Yeah, you have. But I also think that the issue is that you can holler, but we have to be able to open up people's ears to want to listen to what you're saying. And I think, slowly, it's happening. I think, unfortunately, it's taken black women dying of AIDS for the community to actually now want to say, "OK, this is an issue." For years, gay black men were dying, and no one was paying attention.
Right. Right. Right.
And I think that that's a shame on our community. Now is the time to make amends for that, and to start listening.
Yeah. There's no going back; we've just got to keep pushing forward.
There definitely has been a disconnect between the generations of gay black men, especially in terms of HIV. And we kind of talked about it: One of the theories that's kind of out there as to why there's that disconnect is just because young people feel invincible and don't think that anything can hurt them.
But there's also this theory that one of the reasons that there's such a disconnect with HIV is because they didn't really see, and haven't really seen, anyone die in the kinds of ways that people in the '80s and '90s did. Do you find that to be true, from your experiences?

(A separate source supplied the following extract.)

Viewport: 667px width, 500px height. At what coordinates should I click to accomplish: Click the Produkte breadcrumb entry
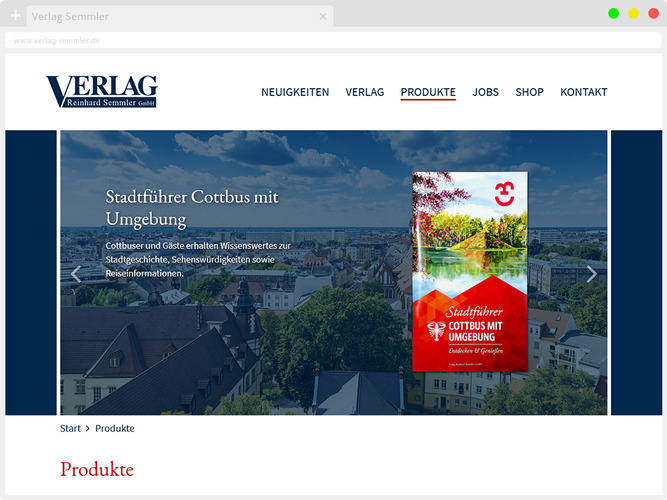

I do. I really do. You know what? That's what got me involved in doing HIV work many, many years ago. Because people that I were associated with started getting sick, and started dying. One of the last things I did in Los Angeles -- in my previous life, I used to be an actor. I did a play called Punks. And even though it was set after HIV had already been around for a couple of years, a lot of people still didn't know about it. The play dealt with a community of guys who went to the gym in West Hollywood, and how HIV sort of infiltrated that core group, and people started dying.
Well, it was a play, and it was a comedy, and it had a lot of good music. But it was, in fact, reality. Because in my own life, people were getting sick and dying. And when I got to New York, they were dying in droves.
For a long time, I think that we in the gay community -- not to mention the black gay community -- but we in the gay community thought, "Oh, my God; it really is just us." And we had to start fighting for our lives. And then we opened our eyes and it was like, "Oh, my God; it's everybody. It's a lot of people." And I think it was just too, too slow in getting into the African-American community. And now I think we are dealing with the consequences.
Now, as far as the disconnect with the young people, I think it's mainly due to the fact that our families were so silent for so long. You know, "Uncle Joe died of cancer."
Oh, my goodness. Yes.
You know, that whole thing. And still, people would rather die from "the sugar" [diabetes] than HIV. That stigma is still, still there. And until we get rid of that, our jobs are going to be really, really tough. Oh, man.
Is there anything else that you would like to say or provide insight on that I didn't ask about? Anything about the African American Office of Gay Concerns?
Well, I do want to put it out there that although we try to meet the young people where they are at, I mean, there are some guys in their 40s, in their 50s, and in their 60s -- and dare I say, 70s, as well; you all need to get tested, too. You cannot go around thinking that you are immune. That's wrong. It's childish. You know where you've been. You know where you've been, and you know you need to go get tested, so we can get you into care and get you into treatment if you test positive.
But I'm hoping everybody's going to be negative. God, I do hope everybody's going to be negative. So I just want to address that community, as well, and just tell anybody in that age group: We're still not immune; it can still happen. All it takes is one time. Condoms -- use condoms; use condoms; use condoms; use condoms.
Thank you Gary, it's been a pleasure.
This transcript has been lightly edited for clarity.